Grenadier Guardsmen continue to prove they are twice the soldier. Their reputation for excellence on both operations and ceremonial duties remains undimmed in the modern era.

So far in 2024 Number Two Company have been trained and tested in Jungle Warfare on Exercise Red Stripe in Jamaica and The Inkerman Company have returned from another successful tour of the Falkland Islands as the Resident Infantry Company, whilst Nijmegen Company have passed their Major Generals Inspection and are back on State Ceremonial.

2020 saw the Battalion take a leading role in delivering Mobile Testing Units across London. In the following years the Battalion has trained in the Falkland Islands, Belize, Thailand, Kenya and Jamaica as well as contributing smaller teams to train foreign Armed forces across the globe. Between June 2022 and 2023 the Battalion contributed a rotating contribution to the British Army’s continued presence in Iraq on Op SHADER. The Regiment’s renown for ceremonial excellence was further proved in the immaculate contributions its Guardsmen made to the funerals of His Royal Highness the Duke of Edinburgh in 2021, Her Majesty Queen Elizabeth II in 2022 and to the Coronation of His Majesty King Charles III in 2023.
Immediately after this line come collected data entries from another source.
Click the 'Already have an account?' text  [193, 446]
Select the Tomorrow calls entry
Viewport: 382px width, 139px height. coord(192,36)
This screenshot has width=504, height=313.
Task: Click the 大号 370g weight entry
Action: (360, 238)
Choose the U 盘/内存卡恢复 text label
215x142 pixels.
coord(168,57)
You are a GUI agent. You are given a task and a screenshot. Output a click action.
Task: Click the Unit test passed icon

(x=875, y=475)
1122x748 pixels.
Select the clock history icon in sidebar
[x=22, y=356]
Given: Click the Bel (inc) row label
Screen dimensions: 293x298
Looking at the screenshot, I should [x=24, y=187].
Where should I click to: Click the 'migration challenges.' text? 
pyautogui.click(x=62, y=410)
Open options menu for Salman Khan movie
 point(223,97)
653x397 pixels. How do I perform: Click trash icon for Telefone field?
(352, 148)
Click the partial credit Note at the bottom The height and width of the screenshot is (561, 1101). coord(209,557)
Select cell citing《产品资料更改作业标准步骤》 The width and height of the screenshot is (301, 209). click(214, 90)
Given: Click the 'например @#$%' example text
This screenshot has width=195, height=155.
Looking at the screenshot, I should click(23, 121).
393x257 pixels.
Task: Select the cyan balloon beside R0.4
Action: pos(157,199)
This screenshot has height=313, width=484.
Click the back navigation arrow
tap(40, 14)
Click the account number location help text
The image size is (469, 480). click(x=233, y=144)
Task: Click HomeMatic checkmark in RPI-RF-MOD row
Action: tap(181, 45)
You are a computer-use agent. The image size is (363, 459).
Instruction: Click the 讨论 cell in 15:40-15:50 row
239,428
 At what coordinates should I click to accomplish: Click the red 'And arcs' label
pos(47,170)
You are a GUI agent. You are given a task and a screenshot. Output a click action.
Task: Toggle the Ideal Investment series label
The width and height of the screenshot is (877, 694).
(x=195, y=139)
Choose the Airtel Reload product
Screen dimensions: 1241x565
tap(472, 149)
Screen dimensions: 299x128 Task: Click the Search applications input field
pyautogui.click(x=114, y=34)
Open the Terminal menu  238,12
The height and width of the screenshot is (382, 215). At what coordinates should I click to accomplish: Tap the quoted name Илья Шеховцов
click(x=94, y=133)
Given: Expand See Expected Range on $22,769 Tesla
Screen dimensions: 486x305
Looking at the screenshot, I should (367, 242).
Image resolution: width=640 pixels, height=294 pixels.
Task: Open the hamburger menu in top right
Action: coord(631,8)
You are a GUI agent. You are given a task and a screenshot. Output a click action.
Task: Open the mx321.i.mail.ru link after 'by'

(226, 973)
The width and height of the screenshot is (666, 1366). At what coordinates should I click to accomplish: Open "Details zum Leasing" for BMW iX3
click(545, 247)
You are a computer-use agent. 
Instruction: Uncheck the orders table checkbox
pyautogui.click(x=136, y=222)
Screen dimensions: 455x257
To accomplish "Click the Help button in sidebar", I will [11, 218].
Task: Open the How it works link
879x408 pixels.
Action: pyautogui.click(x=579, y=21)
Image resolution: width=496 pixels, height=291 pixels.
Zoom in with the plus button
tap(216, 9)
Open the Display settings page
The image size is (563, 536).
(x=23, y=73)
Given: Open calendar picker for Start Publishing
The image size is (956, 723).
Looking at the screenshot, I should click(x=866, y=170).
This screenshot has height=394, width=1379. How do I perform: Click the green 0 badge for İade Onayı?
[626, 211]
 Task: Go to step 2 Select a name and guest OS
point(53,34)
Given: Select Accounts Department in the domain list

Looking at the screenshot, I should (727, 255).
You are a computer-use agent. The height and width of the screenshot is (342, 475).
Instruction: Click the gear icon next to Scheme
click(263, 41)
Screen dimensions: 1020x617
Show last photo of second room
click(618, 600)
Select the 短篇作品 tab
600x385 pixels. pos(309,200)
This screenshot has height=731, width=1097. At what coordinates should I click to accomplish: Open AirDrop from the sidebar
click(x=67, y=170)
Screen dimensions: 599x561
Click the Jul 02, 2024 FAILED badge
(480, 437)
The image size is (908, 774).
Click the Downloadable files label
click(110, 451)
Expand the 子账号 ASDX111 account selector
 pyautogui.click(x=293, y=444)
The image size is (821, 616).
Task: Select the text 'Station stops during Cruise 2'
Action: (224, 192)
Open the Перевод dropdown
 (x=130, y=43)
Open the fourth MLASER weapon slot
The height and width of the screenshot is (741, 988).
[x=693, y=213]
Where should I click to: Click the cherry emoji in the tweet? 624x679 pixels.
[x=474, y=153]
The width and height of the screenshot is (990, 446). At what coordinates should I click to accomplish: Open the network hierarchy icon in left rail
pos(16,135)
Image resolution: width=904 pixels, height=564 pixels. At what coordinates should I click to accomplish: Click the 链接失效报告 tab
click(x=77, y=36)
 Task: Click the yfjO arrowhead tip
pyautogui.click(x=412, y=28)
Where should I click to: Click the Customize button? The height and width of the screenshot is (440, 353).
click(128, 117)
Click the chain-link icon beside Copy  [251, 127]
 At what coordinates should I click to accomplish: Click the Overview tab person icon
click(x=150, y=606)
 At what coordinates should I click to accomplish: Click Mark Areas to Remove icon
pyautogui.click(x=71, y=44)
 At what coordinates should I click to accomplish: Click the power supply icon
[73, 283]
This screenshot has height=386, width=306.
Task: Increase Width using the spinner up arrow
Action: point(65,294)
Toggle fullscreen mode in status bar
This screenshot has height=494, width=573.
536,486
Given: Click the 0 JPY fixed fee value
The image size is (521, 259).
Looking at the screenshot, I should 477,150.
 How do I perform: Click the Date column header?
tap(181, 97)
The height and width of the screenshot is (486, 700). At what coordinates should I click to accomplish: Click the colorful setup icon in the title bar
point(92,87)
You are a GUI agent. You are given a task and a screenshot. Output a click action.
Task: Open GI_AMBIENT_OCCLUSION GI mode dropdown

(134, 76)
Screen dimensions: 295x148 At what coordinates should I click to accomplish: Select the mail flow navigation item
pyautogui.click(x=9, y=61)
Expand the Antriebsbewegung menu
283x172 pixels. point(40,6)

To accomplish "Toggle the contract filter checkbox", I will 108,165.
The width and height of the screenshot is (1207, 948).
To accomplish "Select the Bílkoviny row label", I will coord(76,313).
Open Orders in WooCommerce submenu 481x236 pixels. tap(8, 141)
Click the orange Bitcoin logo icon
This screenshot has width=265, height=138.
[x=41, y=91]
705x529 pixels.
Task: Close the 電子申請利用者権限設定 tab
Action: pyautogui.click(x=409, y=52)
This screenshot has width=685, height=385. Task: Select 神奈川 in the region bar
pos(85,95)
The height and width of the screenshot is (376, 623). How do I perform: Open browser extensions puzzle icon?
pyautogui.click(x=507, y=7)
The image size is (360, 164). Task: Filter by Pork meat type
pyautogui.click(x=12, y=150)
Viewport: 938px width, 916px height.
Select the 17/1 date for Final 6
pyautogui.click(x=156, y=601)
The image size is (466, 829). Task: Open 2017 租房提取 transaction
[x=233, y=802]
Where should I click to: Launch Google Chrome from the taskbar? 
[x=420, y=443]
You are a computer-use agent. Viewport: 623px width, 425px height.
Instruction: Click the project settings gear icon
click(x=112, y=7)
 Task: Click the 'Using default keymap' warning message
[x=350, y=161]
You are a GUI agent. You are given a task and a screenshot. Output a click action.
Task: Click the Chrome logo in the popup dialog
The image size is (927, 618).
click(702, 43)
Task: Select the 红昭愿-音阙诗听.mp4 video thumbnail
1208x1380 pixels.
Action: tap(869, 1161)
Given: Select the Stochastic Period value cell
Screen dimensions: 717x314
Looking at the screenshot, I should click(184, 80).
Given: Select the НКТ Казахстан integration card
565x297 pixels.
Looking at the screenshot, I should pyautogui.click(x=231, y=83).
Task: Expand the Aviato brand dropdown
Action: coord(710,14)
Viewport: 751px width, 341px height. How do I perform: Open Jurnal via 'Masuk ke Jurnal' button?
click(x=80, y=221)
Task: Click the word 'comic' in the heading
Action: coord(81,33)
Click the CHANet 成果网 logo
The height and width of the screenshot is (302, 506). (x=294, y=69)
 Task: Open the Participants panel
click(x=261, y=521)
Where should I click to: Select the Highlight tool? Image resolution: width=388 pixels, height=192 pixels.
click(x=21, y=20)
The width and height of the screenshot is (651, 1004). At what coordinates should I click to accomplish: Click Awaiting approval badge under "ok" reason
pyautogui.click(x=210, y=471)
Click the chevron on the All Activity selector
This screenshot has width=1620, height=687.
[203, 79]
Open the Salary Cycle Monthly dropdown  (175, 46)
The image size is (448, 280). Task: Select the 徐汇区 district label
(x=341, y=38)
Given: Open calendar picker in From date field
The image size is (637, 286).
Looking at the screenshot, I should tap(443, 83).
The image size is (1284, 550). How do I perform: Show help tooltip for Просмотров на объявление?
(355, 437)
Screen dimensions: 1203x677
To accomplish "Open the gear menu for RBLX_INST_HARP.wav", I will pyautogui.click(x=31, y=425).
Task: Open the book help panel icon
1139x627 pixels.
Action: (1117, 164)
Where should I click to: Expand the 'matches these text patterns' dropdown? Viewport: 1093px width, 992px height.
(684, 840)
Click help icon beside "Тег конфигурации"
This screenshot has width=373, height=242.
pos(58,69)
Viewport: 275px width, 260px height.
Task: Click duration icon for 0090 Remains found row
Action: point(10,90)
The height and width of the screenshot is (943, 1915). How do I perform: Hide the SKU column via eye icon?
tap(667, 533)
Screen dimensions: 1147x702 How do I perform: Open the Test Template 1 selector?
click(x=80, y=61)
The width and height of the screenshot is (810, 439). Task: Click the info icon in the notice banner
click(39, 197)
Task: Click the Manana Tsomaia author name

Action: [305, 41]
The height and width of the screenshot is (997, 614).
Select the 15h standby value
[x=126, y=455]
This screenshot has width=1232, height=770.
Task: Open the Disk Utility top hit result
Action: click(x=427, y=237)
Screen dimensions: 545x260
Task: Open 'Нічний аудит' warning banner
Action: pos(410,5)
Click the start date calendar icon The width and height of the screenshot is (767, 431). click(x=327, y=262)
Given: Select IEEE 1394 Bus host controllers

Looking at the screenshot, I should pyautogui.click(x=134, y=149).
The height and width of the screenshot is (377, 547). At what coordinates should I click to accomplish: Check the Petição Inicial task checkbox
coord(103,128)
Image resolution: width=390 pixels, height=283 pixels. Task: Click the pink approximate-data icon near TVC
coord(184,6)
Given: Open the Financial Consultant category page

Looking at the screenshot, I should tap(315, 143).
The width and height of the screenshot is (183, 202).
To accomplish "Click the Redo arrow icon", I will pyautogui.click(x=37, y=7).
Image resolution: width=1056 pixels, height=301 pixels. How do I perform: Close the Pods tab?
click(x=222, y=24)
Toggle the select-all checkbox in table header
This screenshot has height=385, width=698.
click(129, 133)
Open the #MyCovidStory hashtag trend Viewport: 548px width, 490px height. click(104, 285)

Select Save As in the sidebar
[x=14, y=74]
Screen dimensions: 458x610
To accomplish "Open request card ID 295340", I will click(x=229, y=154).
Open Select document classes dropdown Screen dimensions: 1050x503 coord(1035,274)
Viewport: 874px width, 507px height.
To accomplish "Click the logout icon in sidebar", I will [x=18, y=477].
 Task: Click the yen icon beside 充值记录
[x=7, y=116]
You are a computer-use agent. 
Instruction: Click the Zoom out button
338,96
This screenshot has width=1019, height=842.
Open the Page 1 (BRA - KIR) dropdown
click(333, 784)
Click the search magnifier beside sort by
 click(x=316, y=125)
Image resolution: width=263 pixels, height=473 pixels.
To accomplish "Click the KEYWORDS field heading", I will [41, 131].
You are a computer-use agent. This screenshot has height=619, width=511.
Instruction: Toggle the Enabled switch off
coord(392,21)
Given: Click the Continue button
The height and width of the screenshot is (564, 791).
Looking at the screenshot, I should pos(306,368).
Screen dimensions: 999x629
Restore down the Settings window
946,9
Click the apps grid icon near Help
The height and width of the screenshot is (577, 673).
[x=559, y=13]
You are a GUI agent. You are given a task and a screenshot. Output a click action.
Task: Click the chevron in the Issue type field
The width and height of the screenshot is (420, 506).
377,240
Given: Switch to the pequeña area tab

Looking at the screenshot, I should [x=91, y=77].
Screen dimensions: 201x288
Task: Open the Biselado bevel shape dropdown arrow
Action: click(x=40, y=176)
Since 2012, training deployments have included Brunei in 2014, Kenya in 2015 and 2016 and Belize in 2019. On operations the 1st Battalion formed the lead Battlegroup for the NATO Very High Readiness Joint Task Force with Dutch, Estonian and Albanian companies under command. 2018 saw the Battalion deploy to Iraq where it trained Iraqi and Kurdish forces in their fight against ISIS; a company was seconded to Kabul as part of the Kabul Security Force; and another company was sent to South Sudan in support of the UN. During this time, companies were also deployed to the Falkland Islands and on counter-poaching operations in Africa. In 2015 and 2019, the Battalion Trooped their Colour on the Queen's Birthday Parade.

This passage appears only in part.